▶ [Input data]
◇ ◇ ◇
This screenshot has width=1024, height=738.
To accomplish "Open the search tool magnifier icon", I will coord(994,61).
◇ ◇ ◇
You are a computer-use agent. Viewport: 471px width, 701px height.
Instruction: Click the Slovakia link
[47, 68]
◇ ◇ ◇
▶ [Problem] In the data above, tally the lines that contain the string "height" and give that figure alone.

▶ [Solution to the problem] 2